● What is required
All of the data below should come back exactly as written, minus its images.

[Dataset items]
[Start of Attachment]

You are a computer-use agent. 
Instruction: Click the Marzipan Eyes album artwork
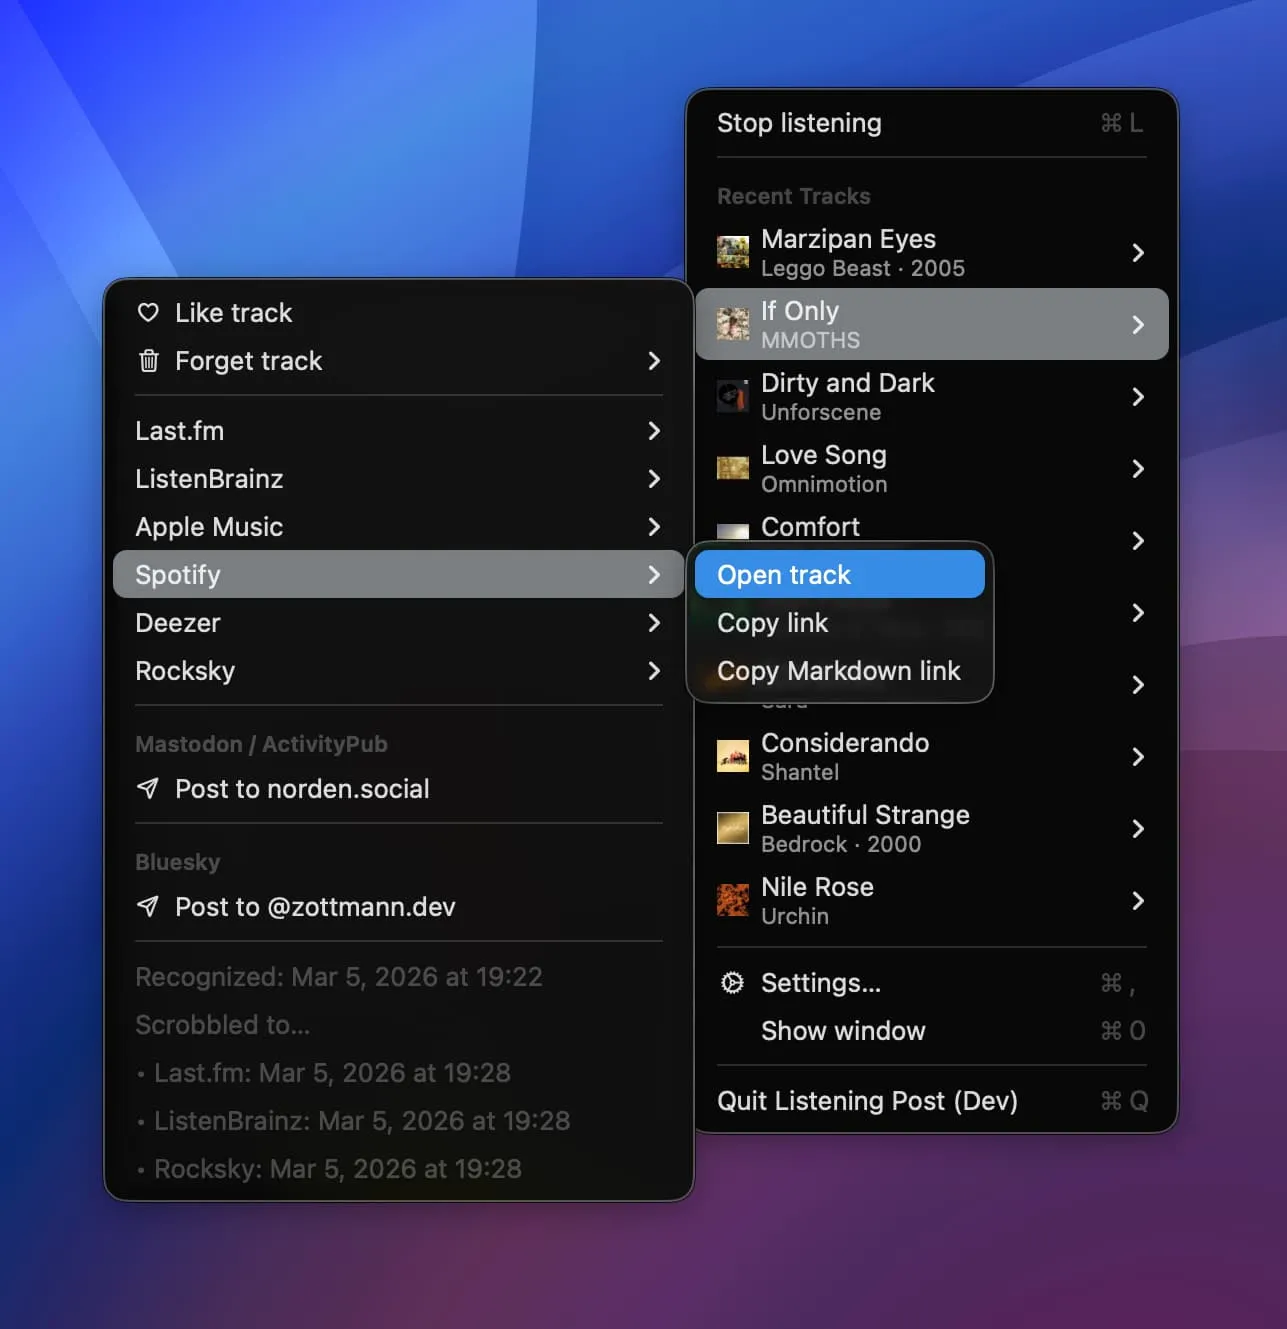[x=733, y=252]
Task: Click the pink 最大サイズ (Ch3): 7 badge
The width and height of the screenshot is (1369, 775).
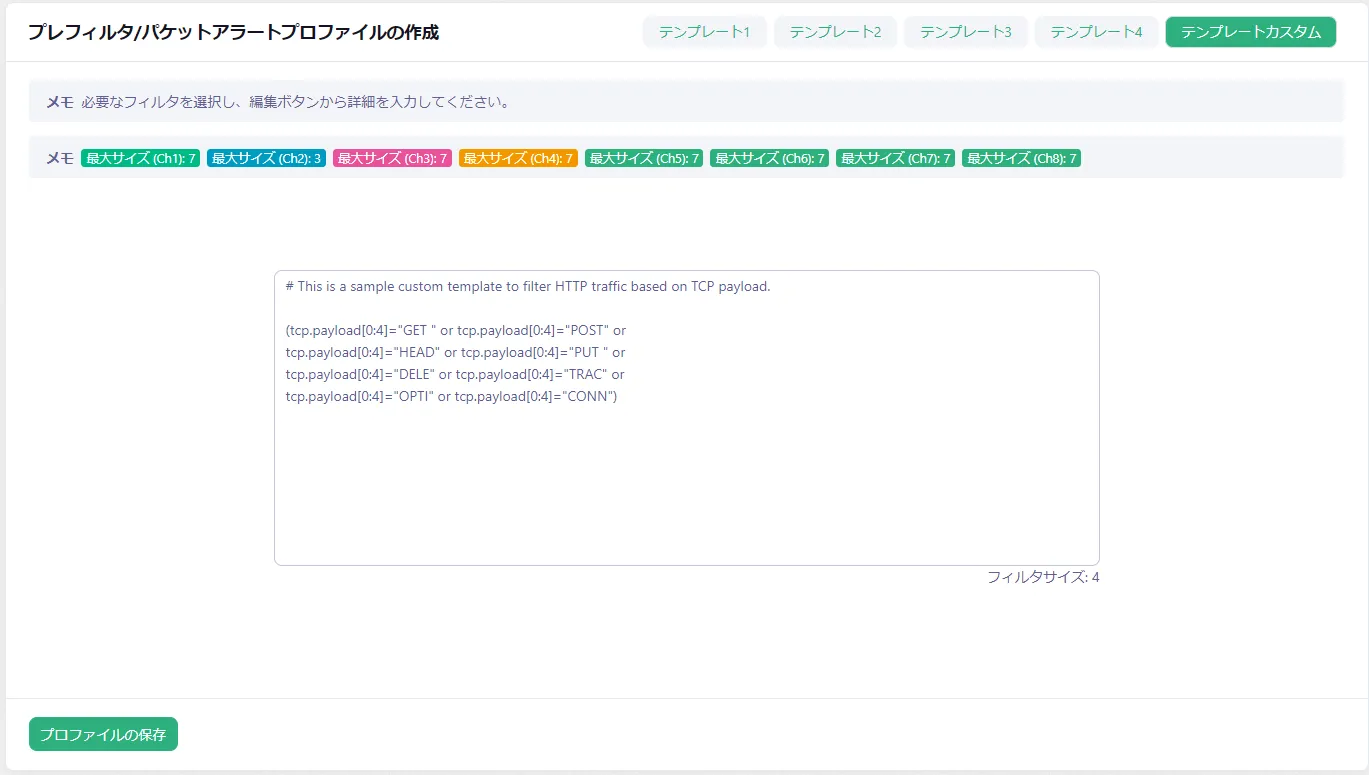Action: click(392, 158)
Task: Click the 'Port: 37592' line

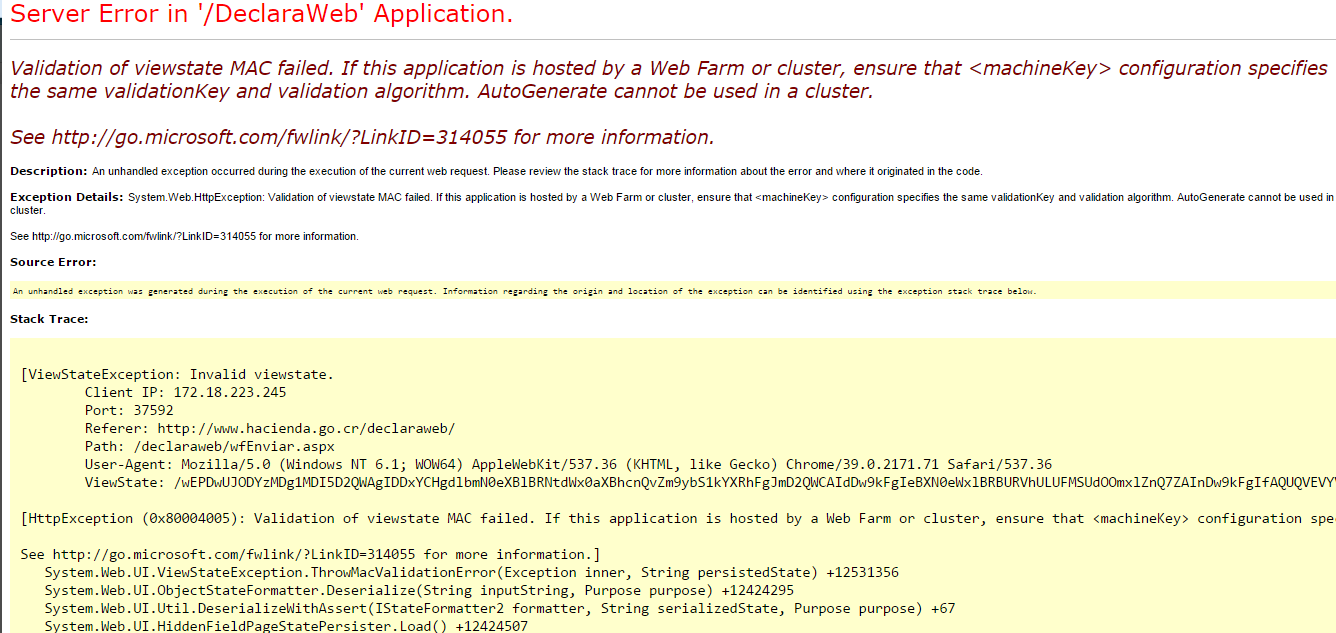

[End of Attachment]

● Answer space
You are a computer-use agent. 
Instruction: Click the Marzipan Eyes album artwork
[x=733, y=252]
Task: Click the pink 最大サイズ (Ch3): 7 badge
The width and height of the screenshot is (1369, 775).
Action: click(392, 158)
Task: Click the 'Port: 37592' line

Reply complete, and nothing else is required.